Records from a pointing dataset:

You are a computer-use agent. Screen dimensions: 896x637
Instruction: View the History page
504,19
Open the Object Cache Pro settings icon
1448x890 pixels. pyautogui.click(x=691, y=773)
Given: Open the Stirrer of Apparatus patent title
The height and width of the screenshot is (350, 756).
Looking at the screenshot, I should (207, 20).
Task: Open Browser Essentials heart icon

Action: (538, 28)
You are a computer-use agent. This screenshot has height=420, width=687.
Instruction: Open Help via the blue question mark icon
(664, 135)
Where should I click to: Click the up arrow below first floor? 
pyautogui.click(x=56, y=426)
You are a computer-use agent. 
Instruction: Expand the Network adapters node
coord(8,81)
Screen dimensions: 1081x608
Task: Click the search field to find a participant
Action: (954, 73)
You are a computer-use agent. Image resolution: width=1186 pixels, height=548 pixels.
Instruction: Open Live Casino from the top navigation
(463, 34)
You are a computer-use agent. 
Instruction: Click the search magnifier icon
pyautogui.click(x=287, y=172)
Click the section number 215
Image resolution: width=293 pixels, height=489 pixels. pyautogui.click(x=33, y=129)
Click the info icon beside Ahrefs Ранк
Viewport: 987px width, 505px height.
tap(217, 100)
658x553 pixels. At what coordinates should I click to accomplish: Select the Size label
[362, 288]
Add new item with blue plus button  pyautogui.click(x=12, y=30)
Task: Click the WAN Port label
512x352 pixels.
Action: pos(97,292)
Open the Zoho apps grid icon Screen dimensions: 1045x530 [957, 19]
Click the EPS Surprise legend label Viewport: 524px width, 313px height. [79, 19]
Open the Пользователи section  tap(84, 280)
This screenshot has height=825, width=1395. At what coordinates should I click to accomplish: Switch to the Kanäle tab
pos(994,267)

Work to do: Copy out all of the data above, word for word, with nothing changed.

Solution to the exercise:
You are a computer-use agent. Screen dimensions: 896x637
Instruction: View the History page
504,19
Open the Object Cache Pro settings icon
1448x890 pixels. pyautogui.click(x=691, y=773)
Given: Open the Stirrer of Apparatus patent title
The height and width of the screenshot is (350, 756).
Looking at the screenshot, I should (207, 20).
Task: Open Browser Essentials heart icon

Action: (538, 28)
You are a computer-use agent. This screenshot has height=420, width=687.
Instruction: Open Help via the blue question mark icon
(664, 135)
Where should I click to: Click the up arrow below first floor? 
pyautogui.click(x=56, y=426)
You are a computer-use agent. 
Instruction: Expand the Network adapters node
coord(8,81)
Screen dimensions: 1081x608
Task: Click the search field to find a participant
Action: (954, 73)
You are a computer-use agent. Image resolution: width=1186 pixels, height=548 pixels.
Instruction: Open Live Casino from the top navigation
(463, 34)
You are a computer-use agent. 
Instruction: Click the search magnifier icon
pyautogui.click(x=287, y=172)
Click the section number 215
Image resolution: width=293 pixels, height=489 pixels. pyautogui.click(x=33, y=129)
Click the info icon beside Ahrefs Ранк
Viewport: 987px width, 505px height.
tap(217, 100)
658x553 pixels. At what coordinates should I click to accomplish: Select the Size label
[362, 288]
Add new item with blue plus button  pyautogui.click(x=12, y=30)
Task: Click the WAN Port label
512x352 pixels.
Action: pos(97,292)
Open the Zoho apps grid icon Screen dimensions: 1045x530 [957, 19]
Click the EPS Surprise legend label Viewport: 524px width, 313px height. [79, 19]
Open the Пользователи section  tap(84, 280)
This screenshot has height=825, width=1395. At what coordinates should I click to accomplish: Switch to the Kanäle tab
pos(994,267)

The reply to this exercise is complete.